** Requirement **
Here is the task for the records below: repeat exactly the lines from the one with "Given: Select the S650B row name" to the one with "Viewport: 360px width, 244px height.", both included, and nothing else.

══ Data listing

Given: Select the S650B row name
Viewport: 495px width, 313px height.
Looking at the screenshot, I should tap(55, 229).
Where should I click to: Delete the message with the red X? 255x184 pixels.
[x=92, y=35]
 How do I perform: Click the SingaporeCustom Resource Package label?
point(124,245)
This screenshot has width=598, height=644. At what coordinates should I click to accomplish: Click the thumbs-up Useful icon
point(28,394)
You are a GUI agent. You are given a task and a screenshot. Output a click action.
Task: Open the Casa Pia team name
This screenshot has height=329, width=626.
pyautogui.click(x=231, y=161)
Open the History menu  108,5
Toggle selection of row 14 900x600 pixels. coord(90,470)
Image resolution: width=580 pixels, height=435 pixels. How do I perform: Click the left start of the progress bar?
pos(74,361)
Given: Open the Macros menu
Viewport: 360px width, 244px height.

════
══ Data listing

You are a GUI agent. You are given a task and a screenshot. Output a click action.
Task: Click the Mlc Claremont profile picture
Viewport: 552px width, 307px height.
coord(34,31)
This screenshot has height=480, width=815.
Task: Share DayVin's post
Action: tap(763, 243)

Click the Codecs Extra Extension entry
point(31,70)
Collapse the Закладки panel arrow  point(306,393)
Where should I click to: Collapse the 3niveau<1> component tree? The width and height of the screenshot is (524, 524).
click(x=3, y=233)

════

** Answer to the problem **
Given: Select the S650B row name
Viewport: 495px width, 313px height.
Looking at the screenshot, I should tap(55, 229).
Where should I click to: Delete the message with the red X? 255x184 pixels.
[x=92, y=35]
 How do I perform: Click the SingaporeCustom Resource Package label?
point(124,245)
This screenshot has width=598, height=644. At what coordinates should I click to accomplish: Click the thumbs-up Useful icon
point(28,394)
You are a GUI agent. You are given a task and a screenshot. Output a click action.
Task: Open the Casa Pia team name
This screenshot has height=329, width=626.
pyautogui.click(x=231, y=161)
Open the History menu  108,5
Toggle selection of row 14 900x600 pixels. coord(90,470)
Image resolution: width=580 pixels, height=435 pixels. How do I perform: Click the left start of the progress bar?
pos(74,361)
Given: Open the Macros menu
Viewport: 360px width, 244px height.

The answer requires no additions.